PROBLEM TO SOLVE =
Once the line holding "Given: Click the Payment" is found in the entries below, restate it and each line after it word for word, with no pictures.

DATA =

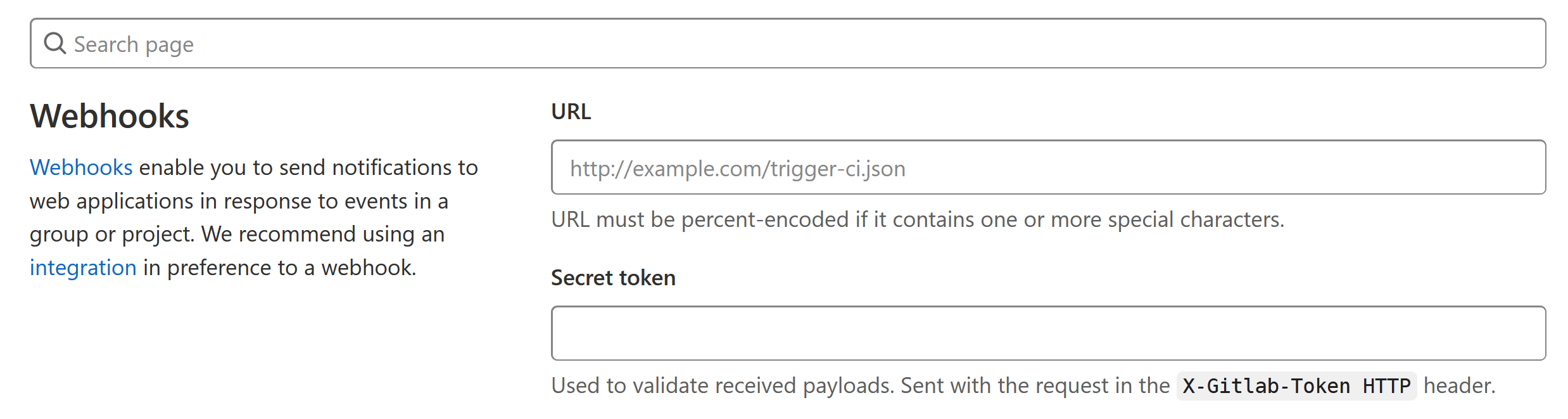
Task: Click "web applications in response to events" line
Action: [x=239, y=201]
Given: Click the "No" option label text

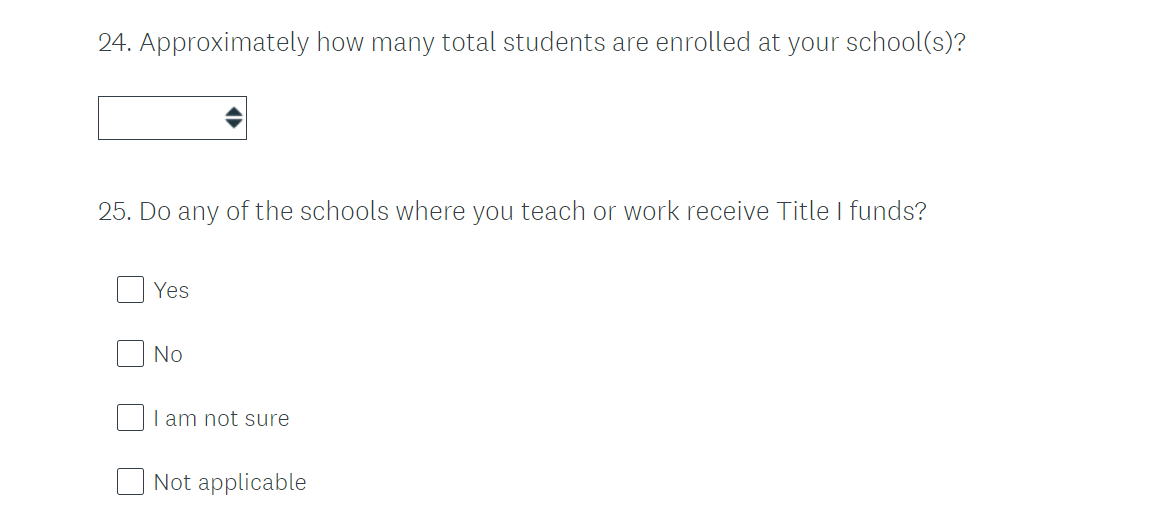Looking at the screenshot, I should click(x=168, y=354).
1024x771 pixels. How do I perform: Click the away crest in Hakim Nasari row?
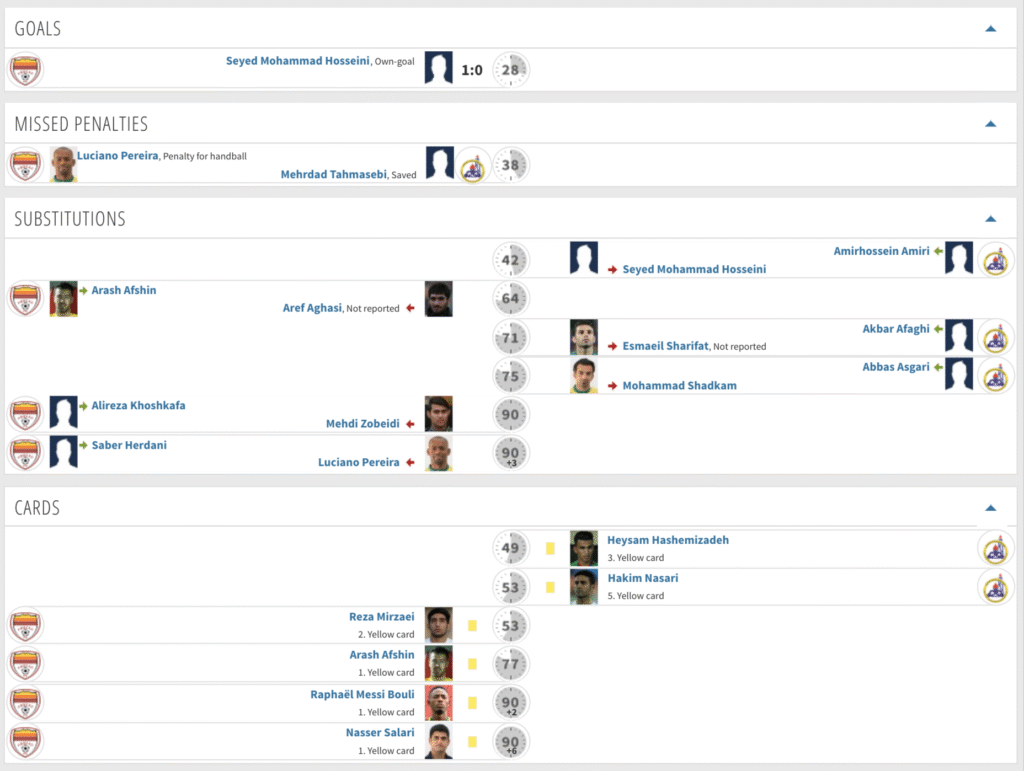click(x=995, y=587)
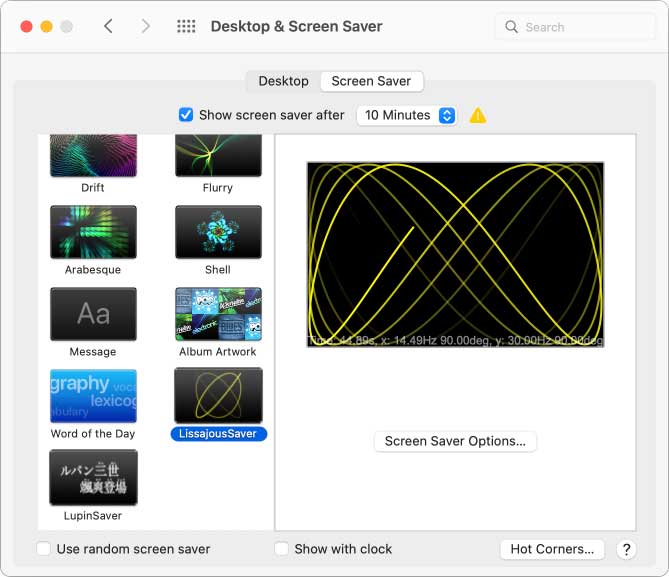Switch to the Desktop tab

283,81
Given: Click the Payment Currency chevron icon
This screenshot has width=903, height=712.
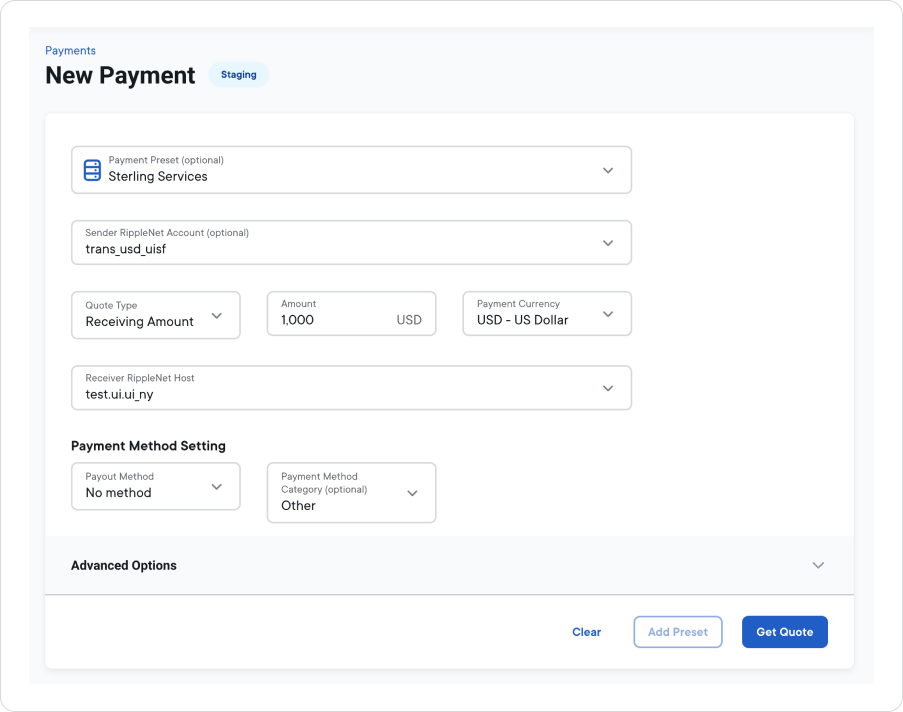Looking at the screenshot, I should [x=608, y=314].
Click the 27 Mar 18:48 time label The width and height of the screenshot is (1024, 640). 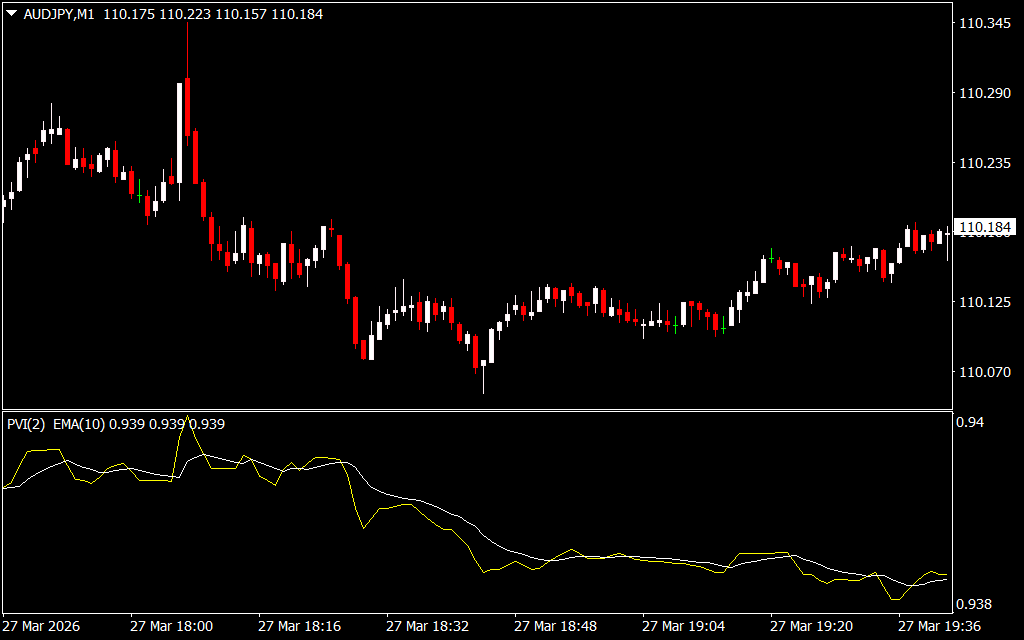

WRITTEN SOLUTION =
Given: Click the Payment Currency chevron icon
This screenshot has width=903, height=712.
Looking at the screenshot, I should [x=608, y=314].
Click the 27 Mar 18:48 time label The width and height of the screenshot is (1024, 640). 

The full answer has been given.